Write daily for 1 hour; post all relevant work to the blog: Though I did get more entries up this year, including my Lenten devotion, and I participated in a 100 Words month in October, I still could've done more. I take Dr. Pauly as my inspiration here; he puts in 2 or 3 hours of free writing per day, in addition to his column assignments, travel for work, poker coverage, and interviews, and if you compare the early days of his poker or personal sites to the rich and insightful posts he now produces, you can see every hour of work under the skin of his writing. It's not only the difference between Pauly's blog and a lot of other poker blogs; it's the difference between Pauly and a lot of other writers.
Spend at least 15 minutes per day outside, as weather allows: I like this one and I believe I did well with it, up until about the past month and a half. I found myself taking walks outside in Chelsea as the end of my work approached, both to get some sun on my face and lift the winter blues, to breathe unrecirculated air on my own time for a spell, and to remind myself that there was indeed a world outside that job. Once sprung, I tended to walk to the gym on many nice days, and to sit outside in the park or near my building. On fall weekends, when the weather was freakishly warm, you could find me with the newspaper and my radio, listening to football and breathing in springlike air without the allergens of May to plague me. At this job, I've tried to get outside and just stand there, away from the smokers, or to walk around the perimeter of our huge parking lot, and enjoy the free skies.

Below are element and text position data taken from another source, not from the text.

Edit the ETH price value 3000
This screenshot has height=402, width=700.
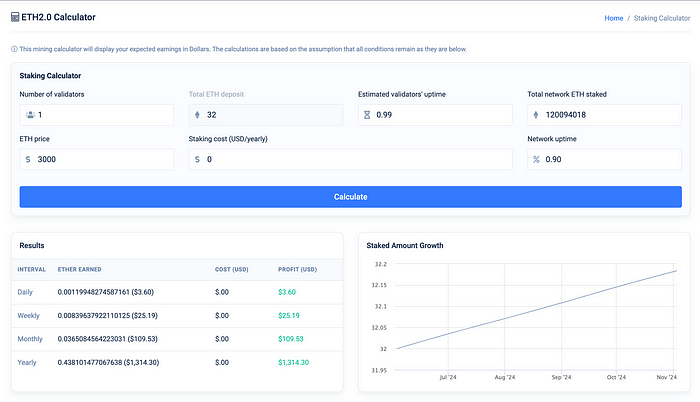coord(105,159)
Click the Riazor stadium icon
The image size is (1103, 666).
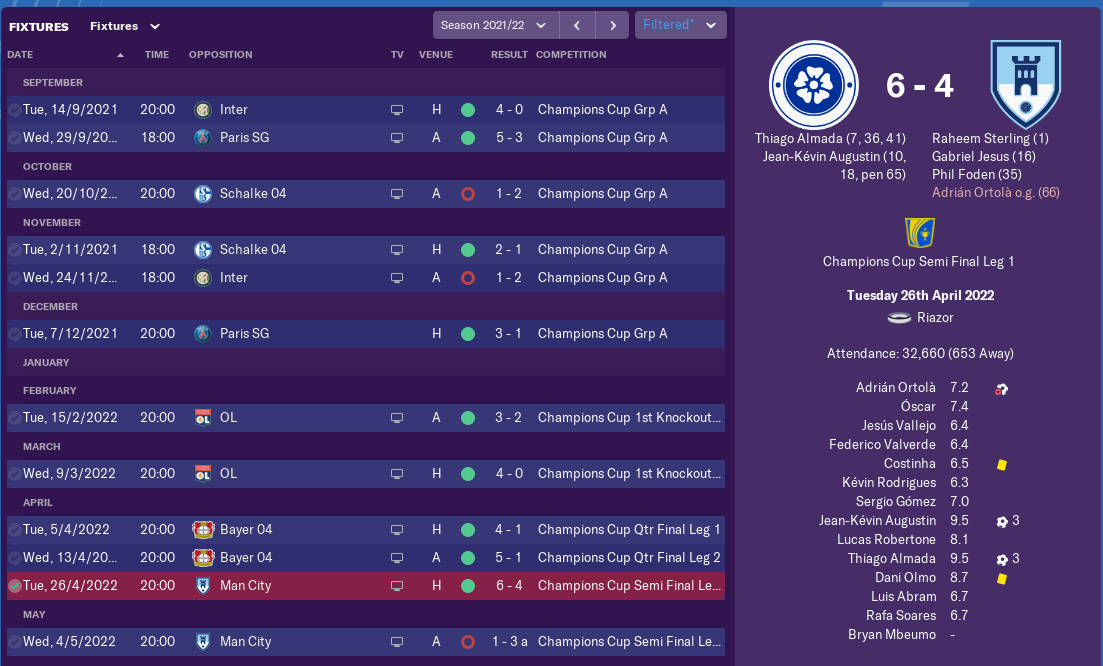point(898,318)
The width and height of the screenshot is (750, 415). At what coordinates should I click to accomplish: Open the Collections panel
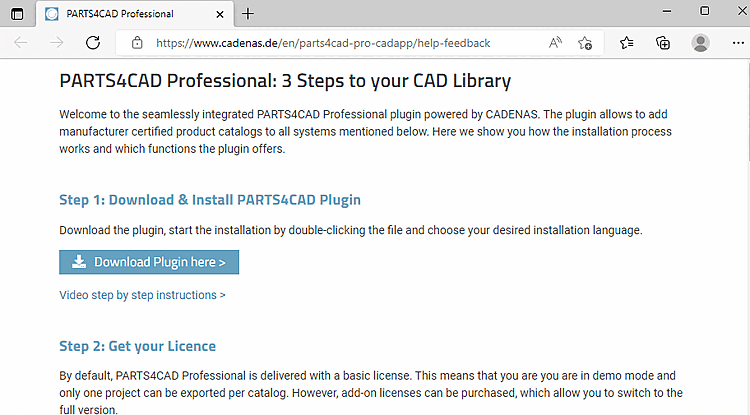tap(662, 43)
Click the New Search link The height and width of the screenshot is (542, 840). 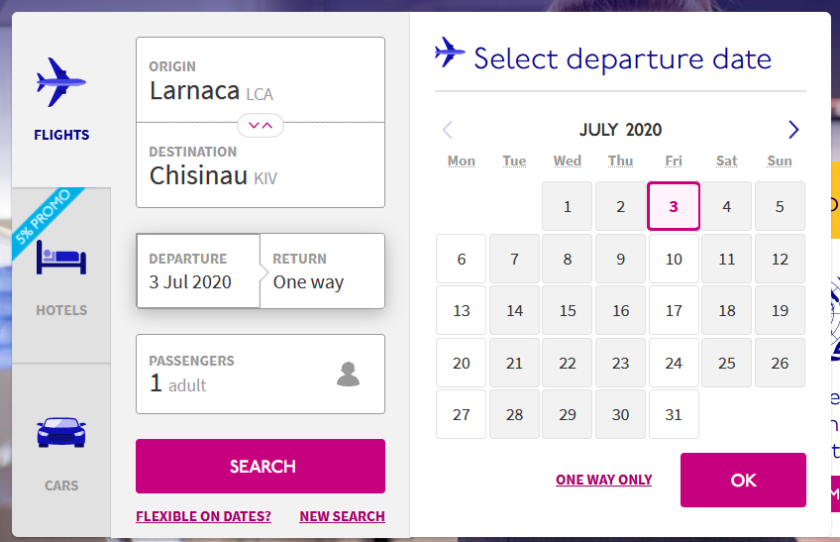pos(342,517)
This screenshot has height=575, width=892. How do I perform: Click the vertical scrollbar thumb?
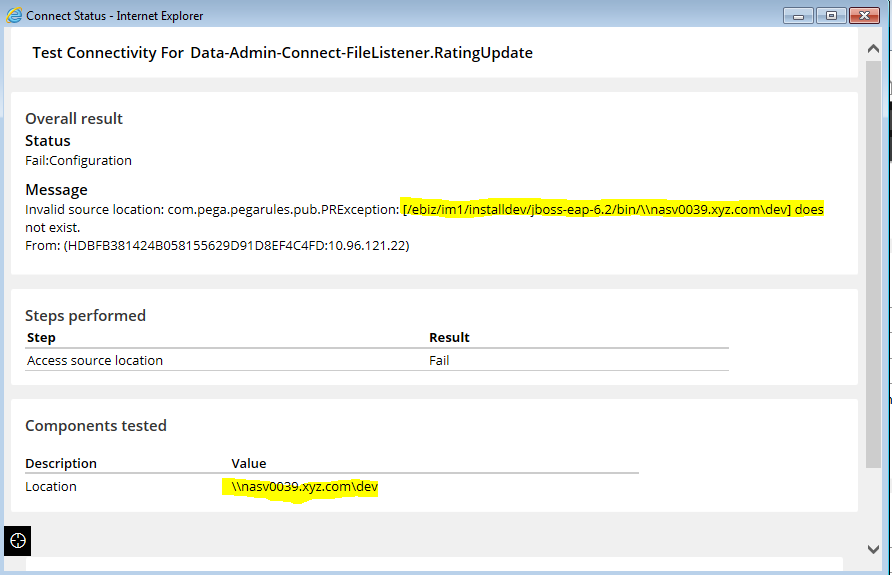pyautogui.click(x=873, y=260)
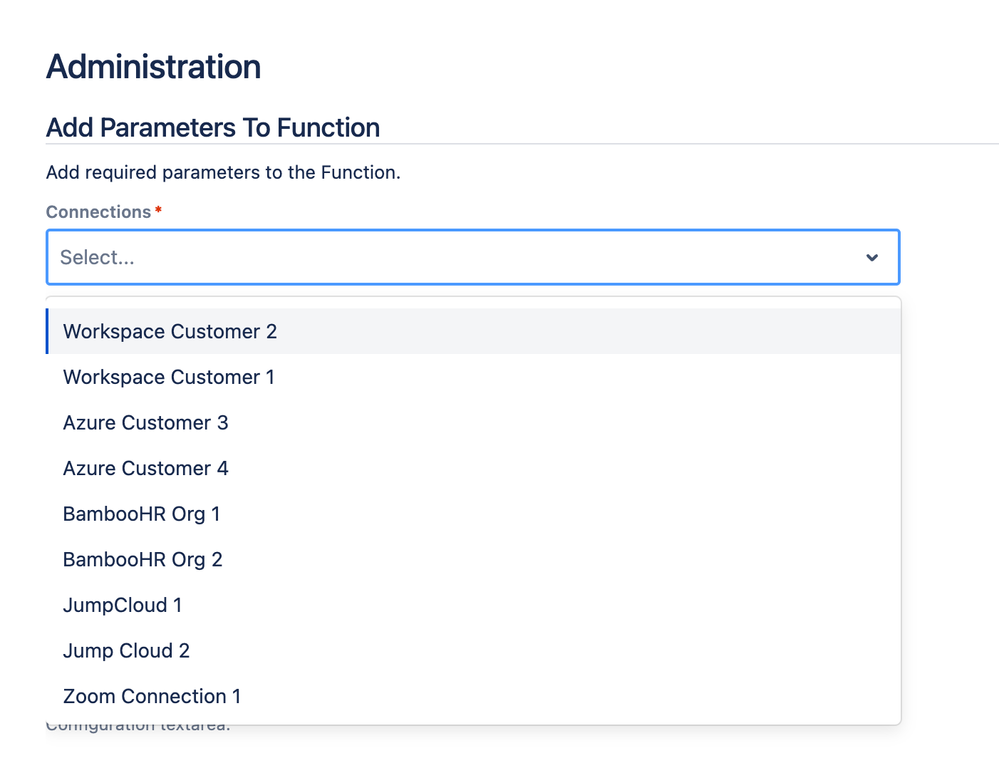The image size is (999, 765).
Task: Pick Jump Cloud 2 from the list
Action: [126, 650]
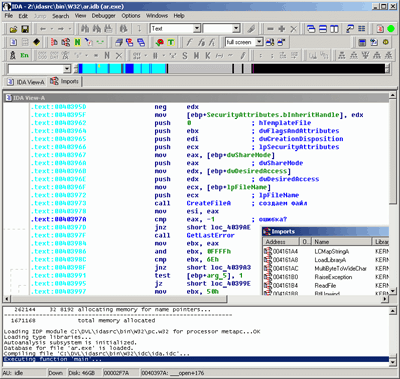Viewport: 400px width, 379px height.
Task: Click the Name column header in Imports
Action: tap(341, 242)
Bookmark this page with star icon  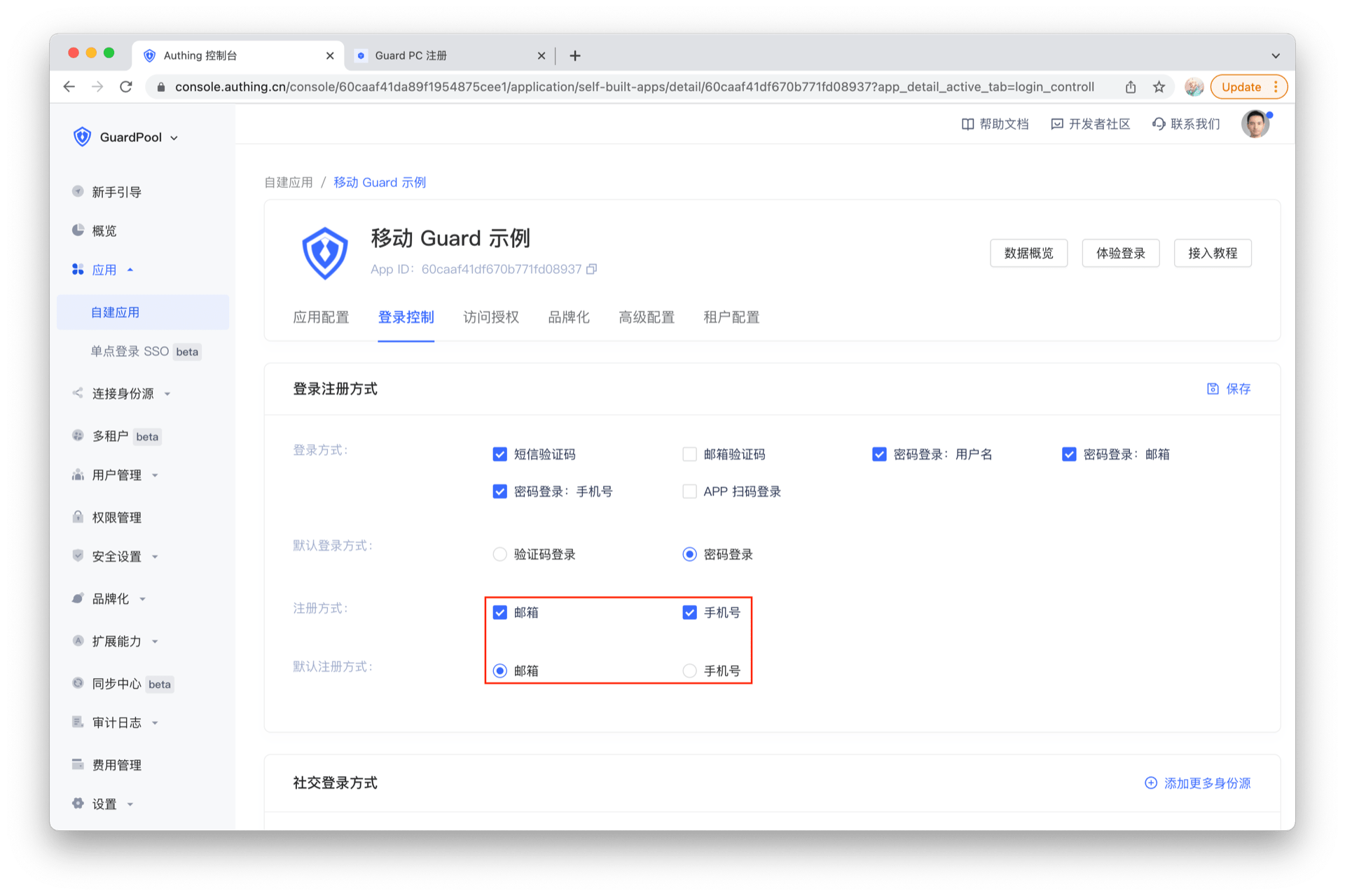[x=1159, y=87]
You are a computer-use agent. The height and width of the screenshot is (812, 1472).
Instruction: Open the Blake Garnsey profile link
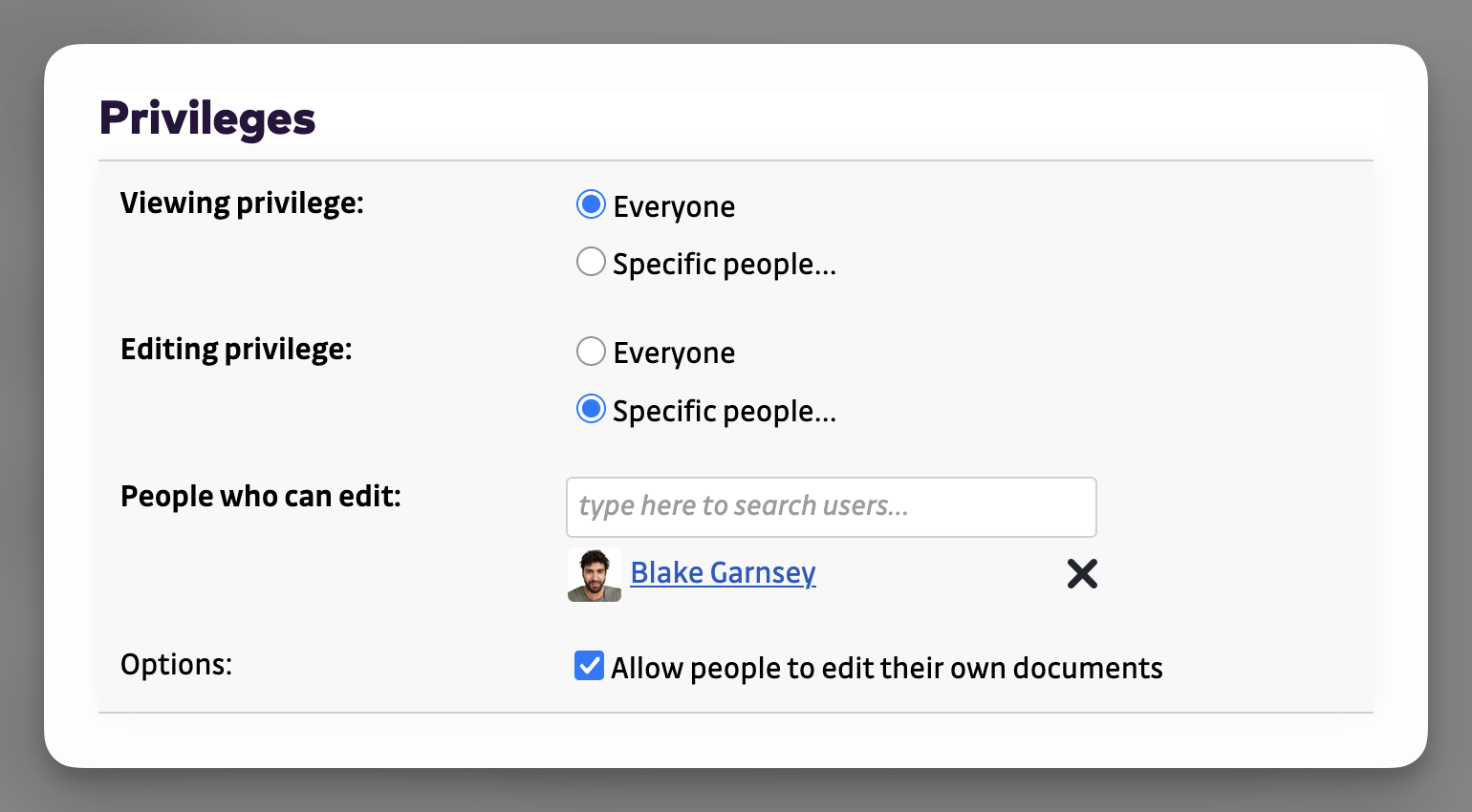pyautogui.click(x=723, y=572)
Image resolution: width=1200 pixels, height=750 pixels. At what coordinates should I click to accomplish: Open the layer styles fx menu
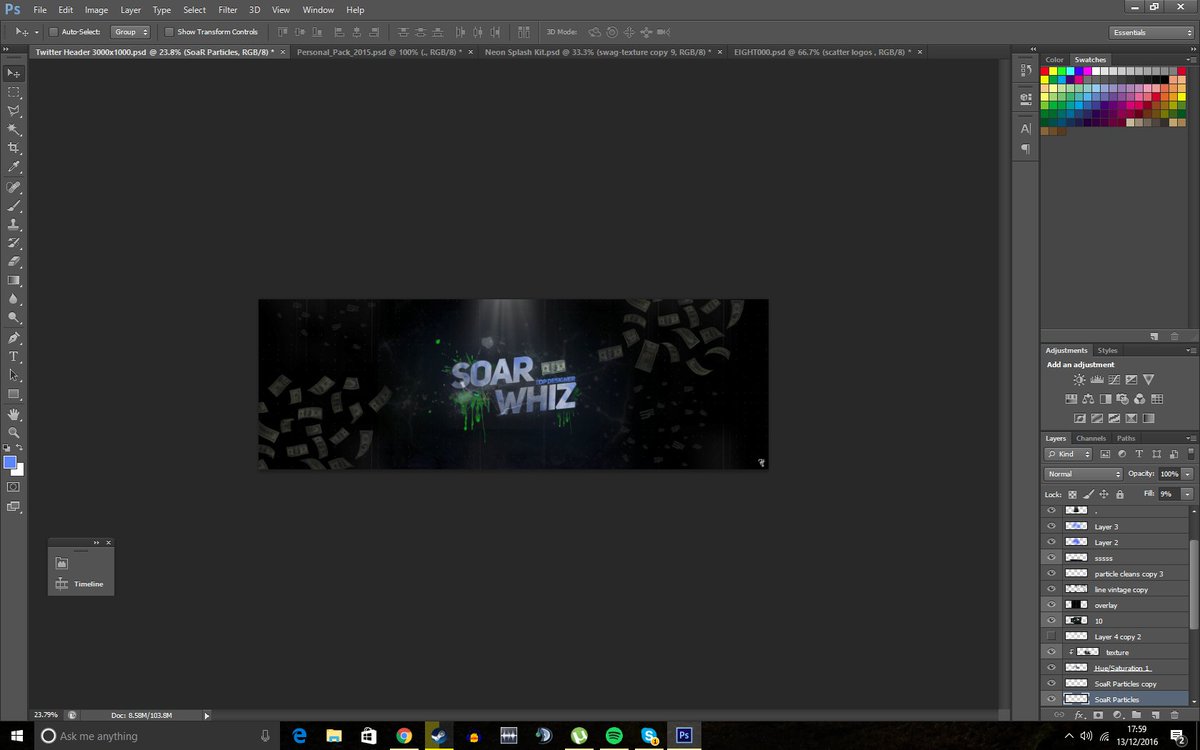1078,714
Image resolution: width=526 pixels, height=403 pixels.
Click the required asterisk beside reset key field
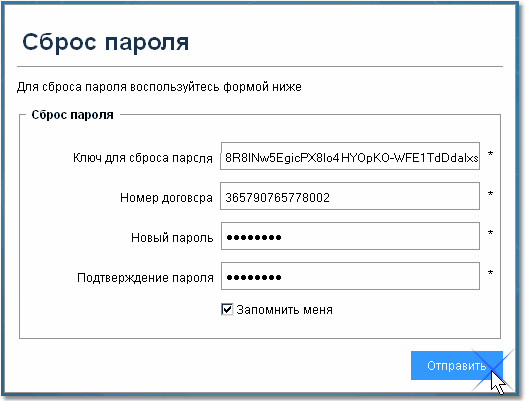pyautogui.click(x=490, y=155)
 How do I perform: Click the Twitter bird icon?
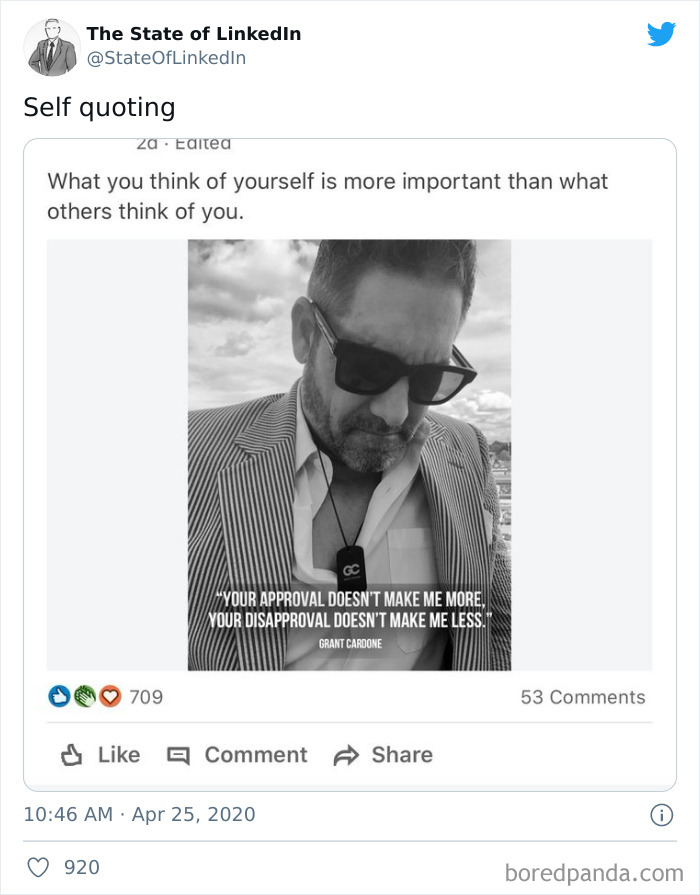[662, 33]
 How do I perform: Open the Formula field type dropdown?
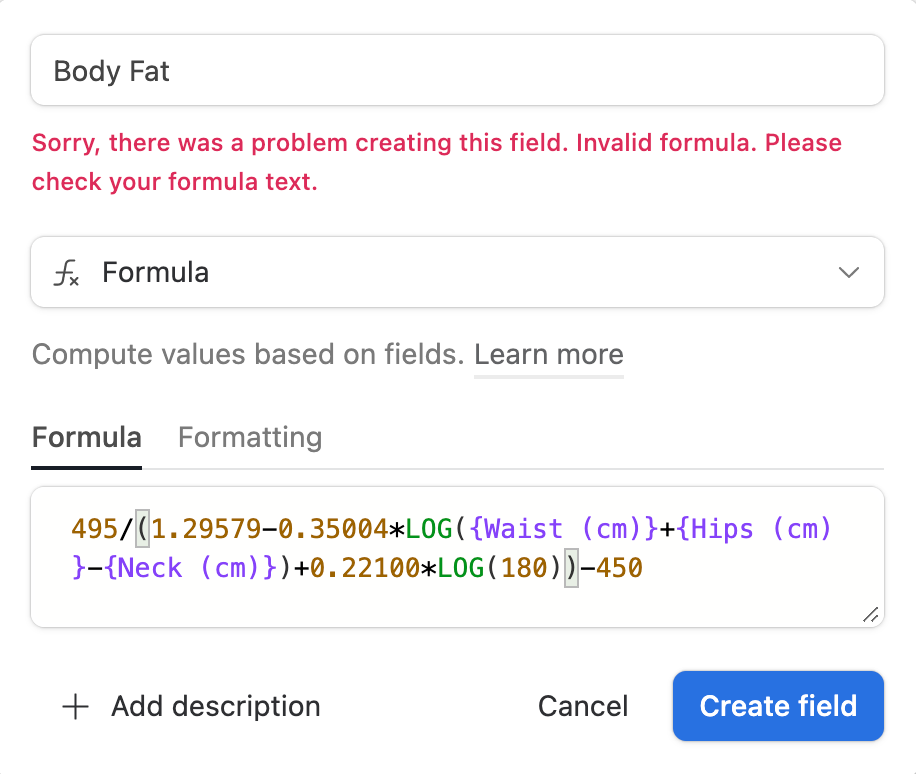point(457,272)
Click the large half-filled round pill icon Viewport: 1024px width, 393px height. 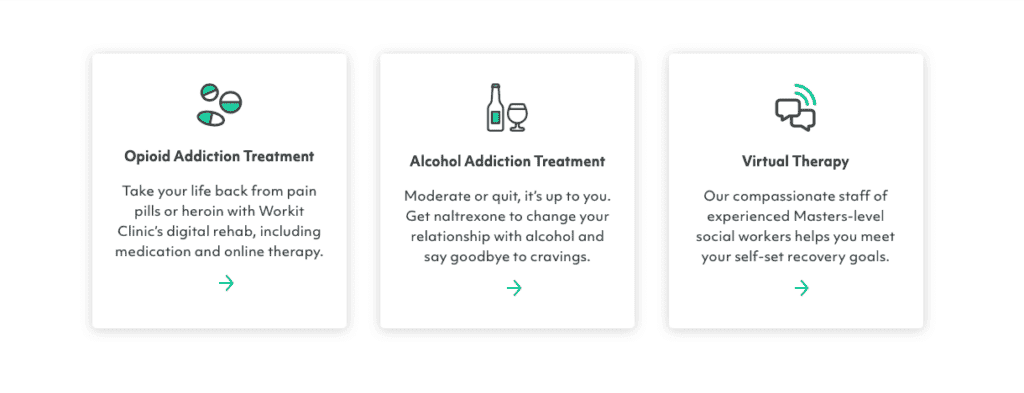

All of this is an attempt to claim time as my own, outside, where our ancestors evolved, and place work in the comparatively narrow context where it belongs.
Some of the other goals are still relevant and perhaps worth pursuing this year. As I said, I'd do it visibly, in stages, not tucked away in an envelope. But if nothing else, seeing that envelope with my name on it each day did make me think that I should be doing "better," no matter what I was doing, and to find out what might comprise "better" in all my activities. So it was not entirely meritless.